Need to make some and am wondering for x length, how much curve to put in there. I'll get them CNC'd.
Is QS white oak or Ash suitable woods. I have some extra.
Thanks
Need to make some and am wondering for x length, how much curve to put in there. I'll get them CNC'd.
Is QS white oak or Ash suitable woods. I have some extra.
Thanks
Oak or ash will make fine cauls. The bending ability of cauls is largely moot; the bend is so small, and that the curve is cut across the grain.
The only possible reason not to use oak or ash, IMHO is that they are harder than a lot of boards you may be trying to bring together, and could mar delicate edges.
I have had the best luck with 2x4's. They are the perfect thickness and width for most 4/4 or 8/4 glue ups, and soft enough to protect the edges, and cheap enough that you can make them the exact length you need.
The best article I've found on cauls is Mike Henderson's. You'll find it on Highland WW's article site. You'll know the curve is perfect if slips of paper are held tight when the cauls are brought together face to face.
I hate when people do this but I'll do it anyway: I wouldn't get them CNC'd. They're easy to make in almost any way: a hand plane, a bandsaw, or my favorite: A power jointer. The curve does not have to be perfect; A faceted taper every 3 - 4 inches is fine. In fact, this is another argument for a softer wood; a faceted taper will conform more evenly (in theory) than a harder wood to the clamped board edge.
Last edited by Prashun Patel; 01-13-2020 at 10:48 AM.
i have always used Ash, Maple, Poplar, and usually find 1/8" - 1/4" taper from center works, I use the jointer and maybe clean up a little with edge sander of belt sander, no rocket science required....
Mark
Depends how long they are.
Bend them the reverse direction with a jig and run through a table saw. It takes maybe 30 seconds to cut a 4' caul with a perfect curve.
great article, thanks
https://www.highlandwoodworking.com/...ril/cauls.html
Ha! Genius idea. Just screw the center of the caul to a much bigger board and then wedge the ends to whatever curve you like. Cut straight on the table saw and away you go. Whatever pressure you used to create the curve before the cut is what it's going to take at the ends to bring the ends in.
I had never thought of this idea. Heck, it's so easy, you could almost custom make cauls as needed.
Some pics, screwing directly to a board would be easier
IMG_20171211_215942_096.jpg
IMG_20171211_215942_095.jpg
IMG_20171211_215942_100.jpg
The curve would be based on the length and species of wood used to make the caul. Bowclamps uses maple for their cauls. But I guess it would depend on what your using the cauls for?
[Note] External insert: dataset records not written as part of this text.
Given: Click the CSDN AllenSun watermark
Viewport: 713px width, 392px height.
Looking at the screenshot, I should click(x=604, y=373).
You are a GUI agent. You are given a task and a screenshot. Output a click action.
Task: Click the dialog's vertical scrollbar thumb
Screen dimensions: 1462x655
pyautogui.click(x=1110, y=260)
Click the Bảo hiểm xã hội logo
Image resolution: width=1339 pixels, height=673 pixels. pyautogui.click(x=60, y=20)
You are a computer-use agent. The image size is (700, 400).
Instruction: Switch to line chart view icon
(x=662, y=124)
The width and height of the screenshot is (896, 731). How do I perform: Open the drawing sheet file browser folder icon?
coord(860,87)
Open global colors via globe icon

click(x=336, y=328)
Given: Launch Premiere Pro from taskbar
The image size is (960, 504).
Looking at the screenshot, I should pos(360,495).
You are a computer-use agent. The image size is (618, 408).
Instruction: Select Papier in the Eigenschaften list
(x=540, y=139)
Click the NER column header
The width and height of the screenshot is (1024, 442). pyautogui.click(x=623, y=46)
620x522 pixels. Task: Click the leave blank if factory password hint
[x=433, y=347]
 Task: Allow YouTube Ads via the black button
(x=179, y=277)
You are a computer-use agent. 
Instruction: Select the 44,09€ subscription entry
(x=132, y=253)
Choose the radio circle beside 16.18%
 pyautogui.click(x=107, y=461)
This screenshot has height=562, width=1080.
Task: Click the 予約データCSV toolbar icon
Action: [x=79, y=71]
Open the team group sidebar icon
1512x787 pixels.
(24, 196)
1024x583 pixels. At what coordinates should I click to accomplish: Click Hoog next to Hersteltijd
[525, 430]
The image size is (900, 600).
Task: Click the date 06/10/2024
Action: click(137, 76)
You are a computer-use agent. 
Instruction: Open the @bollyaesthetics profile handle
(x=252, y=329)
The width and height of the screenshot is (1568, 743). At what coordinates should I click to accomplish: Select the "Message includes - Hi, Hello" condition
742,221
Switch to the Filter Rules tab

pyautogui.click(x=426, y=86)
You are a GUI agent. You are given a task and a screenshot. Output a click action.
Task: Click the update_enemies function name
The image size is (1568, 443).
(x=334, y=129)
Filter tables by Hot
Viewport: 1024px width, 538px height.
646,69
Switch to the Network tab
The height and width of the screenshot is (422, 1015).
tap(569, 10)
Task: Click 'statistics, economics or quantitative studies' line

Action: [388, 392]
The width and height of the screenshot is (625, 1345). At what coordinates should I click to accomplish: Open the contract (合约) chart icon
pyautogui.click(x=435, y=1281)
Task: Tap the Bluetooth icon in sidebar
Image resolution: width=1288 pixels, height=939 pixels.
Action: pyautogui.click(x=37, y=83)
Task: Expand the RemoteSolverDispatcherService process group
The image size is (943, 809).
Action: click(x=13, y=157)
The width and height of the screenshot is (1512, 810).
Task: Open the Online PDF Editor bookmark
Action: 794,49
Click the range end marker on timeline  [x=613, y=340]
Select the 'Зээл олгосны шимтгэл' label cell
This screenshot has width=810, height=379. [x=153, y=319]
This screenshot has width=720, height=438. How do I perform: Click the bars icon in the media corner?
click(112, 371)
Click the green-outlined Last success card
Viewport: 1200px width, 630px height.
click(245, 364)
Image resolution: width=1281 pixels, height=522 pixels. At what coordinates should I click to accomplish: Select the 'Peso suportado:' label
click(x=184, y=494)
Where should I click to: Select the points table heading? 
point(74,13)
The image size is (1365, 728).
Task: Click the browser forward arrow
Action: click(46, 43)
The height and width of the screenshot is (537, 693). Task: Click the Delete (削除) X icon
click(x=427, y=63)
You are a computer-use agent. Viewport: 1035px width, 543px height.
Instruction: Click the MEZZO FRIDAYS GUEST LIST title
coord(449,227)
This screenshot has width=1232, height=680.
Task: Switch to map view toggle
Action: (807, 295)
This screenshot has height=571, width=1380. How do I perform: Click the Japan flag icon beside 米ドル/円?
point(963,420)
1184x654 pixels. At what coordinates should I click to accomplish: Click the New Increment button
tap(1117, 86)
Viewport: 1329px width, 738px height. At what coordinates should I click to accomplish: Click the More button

Keeping a panel flat during glue up? Provide even pressure along a glue joint? To me these would be two different requirements and curves.
Interesting caul making methods, thanks for sharing.
My way seems primitive compared to what's been shown, but here goes: Take the jointed caul stock to your flat workbench, place a shim underneath it in the center. I usually use a 1/8" shim. clamp the two ends down. So you've now created a concave bow where the caul meets the workbench. Scribe a straight line across the bottom maybe 1/4" up. Release the clamps, walk over to the bandsaw and saw to the scribed line. This entire operation should take 3-5 minutes. I tend to use KD 2x4 studs.
If you're a hand plane fan, you could use a hand plane and the scribed line as your guidepost. But now we're talking more than 3-5 minutes.
I suppose you could also use a stationary jointer and take off facets as has been described, using the line as a guide but I've never tried it mainly because the bandsaw is standing there like a young Sophia Loren just begging for attention and who am I to argue?